## TEXT
But what is a glass in the big scheme of things? Isn’t friendship, well-being and a good story worth vastly more? And it was only the foot, after all. 

We still have the glass, leaning at a John Kingsale angle to the universe, as is only fitting, come to think of it. We haven’t had it mended. Perhaps, we never should.

And when I found myself in Kinsale, a year or so ago, I had to enter the door of the Lord Kingsale pub and raise a toast to my old and much missed friend in a fine pint of Murphy’s. In contrast, despite his photograph on the wall, I was shocked by the young Irish woman behind the bar who had never heard of Michael Collins, Cork-born scourge of the British, let alone Anglo-Irish establishment at the time, when the struggle for Irish Independence was at its height. I think John would have blushed to think his name remained while that of the great Irish patriot was forgotten.

Touch wood, I haven’t broken, or had broken, any of my most precious glasses since, although I have lost too many tumblers and workaday wine glasses along the way, some more missed than others. As for the rummer, it makes me smile and think of John every time I see it, so no harm done there.

As for the tyrants, let’s hope that the precious vases which previous generations have fought tears and blood to craft for future generations like us to wonder at, do not get crushed and smashed to all our costs. It’s all too easily done. 

But let’s remember Michael Mulcahy too. He had all the reason in the world to see such things as symbols of a privilege bought on the backs of those who had none, be they slaves, the oppressed and exploited of all nations, or even the craftspeople themselves, the true creators of beauty in our artefacts, our every day works of art if you like, whose names are so often lost and forgotten as we smash our selfish, short-sighted, uncaring way in the world.

## EXERCISE AIM
In the text above about the broken glass, what did the writer drink in the Lord Kingsale pub to toast an old friend?

## SOURCE EXCERPT

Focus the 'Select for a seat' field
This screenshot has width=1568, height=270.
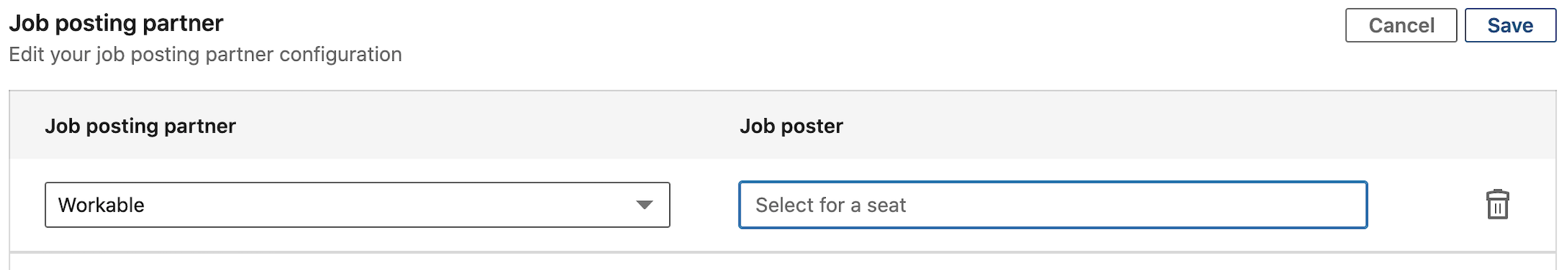click(1053, 205)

## THE COMPLETED TASK
A pint of Murphy's.